改訂新版 世界大百科事典 「フクロモグラ」の意味・わかりやすい解説
フクロモグラ (袋土竜)
marsupial mole
Notoryctes typhlops
有袋目フクロモグラ科の哺乳類。姿は食虫類のモグラ類,とくにキンモグラに似る。
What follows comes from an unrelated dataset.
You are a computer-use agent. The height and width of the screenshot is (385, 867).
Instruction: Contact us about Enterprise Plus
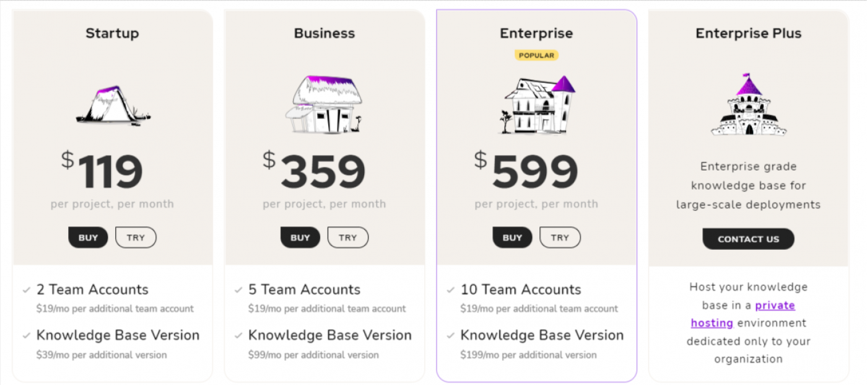(748, 239)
腹部に乳頭2個を備えた育児囊をもつ。育児囊の口は後方に開く。モグラ類同様,体は円筒型。目と耳介は退化し,四肢は短く,前足がシャベル状に大きく発達する。尾は短い。体色はふつう薄い黄色だが,ほとんど白色に近いものから濃いオレンジ色のものまである。体長14.8~18cm,尾長2.1~2.6cm,体重40~66g。オーストラリア南部と中央部の乾燥地帯に生息し,柔らかな砂地に単独ですむ。地下7~8cmほどのところにトンネルを掘り進み,昆虫,ミミズなどを捕食する。掘った砂を後足でけって後方に送るために,トンネルは,食虫類のモグラのそれのように一定の通路として残ることはない。雨後にはしばしば地表に出て歩くことがあり,砂上に足と尾の痕跡が3本の筋となって残る。1子を育児囊に入れた雌がとらえられた例があるほか,繁殖についてはほとんど知られていないが,子がある程度成長したあとは,地中深くにつくられる巣の中で育てられるものと思われる。